Justification failed?

https://www.rfc-editor.org/rfc/rfc8325#section-4.3

moeller0 · November 30, 2024, 1:47pm

AlanDias17:

 ## HTTP/HTTPS and QUIC (IPv6) ##
        ip6 nexthdr tcp th sport $httpports meta length <= 492 counter ip6 dscp set af13 comment "Best Effort"
        ip6 nexthdr tcp th sport $httpports meta length > 492 counter ip6 dscp set af11 comment "Best Effort"
        ip6 nexthdr tcp th sport $httpports meta length > 492 limit rate over 200/second counter ip6 dscp set cs1 comment "Bulk"

Respectfully this whole section looks a bit confused, why is 492 bytes somehow considered magic and merits a change in priority? This looks a bit like ACK prioritisation in a rounds about fashion... IMHO ACKs should be treated to exactly the same priority as the forward traffic...

AlanDias17:

## WASH DSCP marks to CS1 for both IPv4 and IPv6 ##
        ip dscp set cs1 counter comment "Wash all ISP DSCP marks to CS1 (IPv4)"
        ip6 dscp set cs1 counter comment "Wash all ISP DSCP marks to CS1 (IPv6)"

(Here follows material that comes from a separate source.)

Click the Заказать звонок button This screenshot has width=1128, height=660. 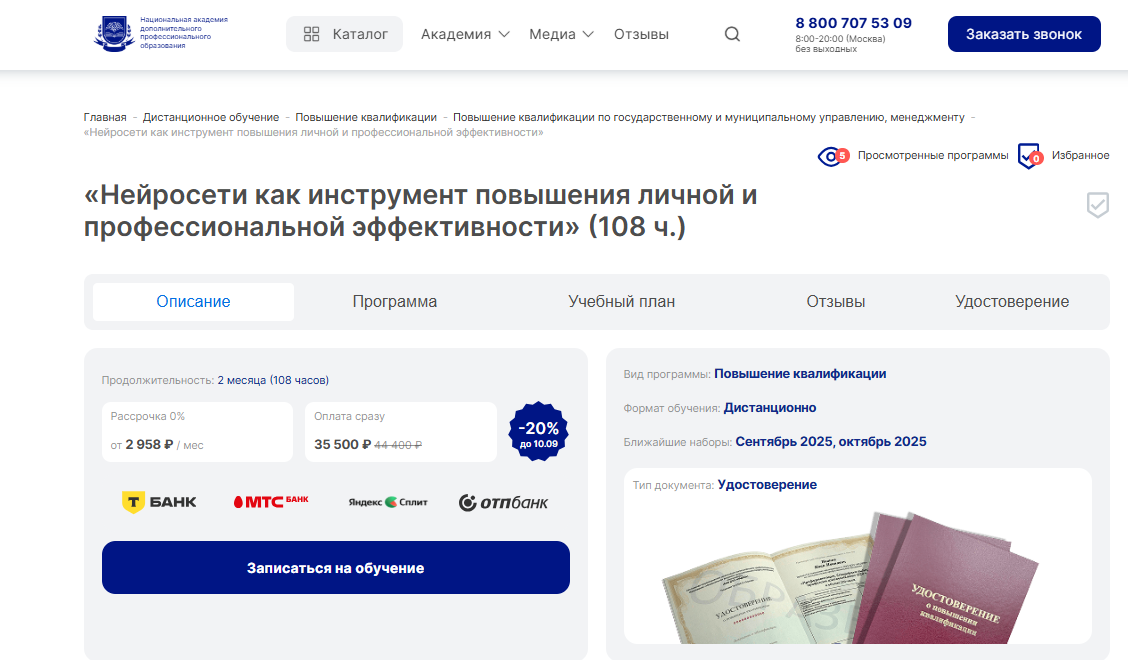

And I also struggle a bit with this... a lot of gear (including WiFi) will interpret CS1 as background priority and treat it accordingly... if this is intended behaviour, I would not call this "wash" as wash implies a re-marking to the default which would be CS0/DSCP 0.

So here is the thing about these counterspk_delay & avg_delay they do not tell you about the queuing delay experiences by sparse traffic flows but will be dominated by the most self-congesting flows. You really need to measure the delay increase for the traffic of interest...

brada4 · November 30, 2024, 1:51pm

AlanDias17:

ip6 nexthdr tcp th sport $httpports meta length > 492 counter ip6 dscp set af11 comment "Best Effort"
        ip6 nexthdr tcp th sport $httpports meta length > 492 limit rate over 200/second counter ip6 dscp set cs1 comment "Bulk"

This is super inefficient ip6tables-translate.

moeller0 · November 30, 2024, 1:53pm

Please do not assume that RFC8325 is all that relevant in the real world... it is more IETF guys trying to shoehorn IETF defined PHBs into the default 4 priority classes WiFi WMM offers (spoiler alert these PHBs do only align so lala with what WiFi offers). While a laudable goal, nobody bothered to actually test how these recommendations actually stack up in real life...

Fun factoid: the EDCA parameters of the 4 default WiFI classes were picked by engineers without much research and data, on the assumption that people in the real world would do the heavy lifting and adjust those to their needs, which as far as I can tell never happened (it would also wreck havoc on the fairness of users of the same channel and hence something to address only carefully).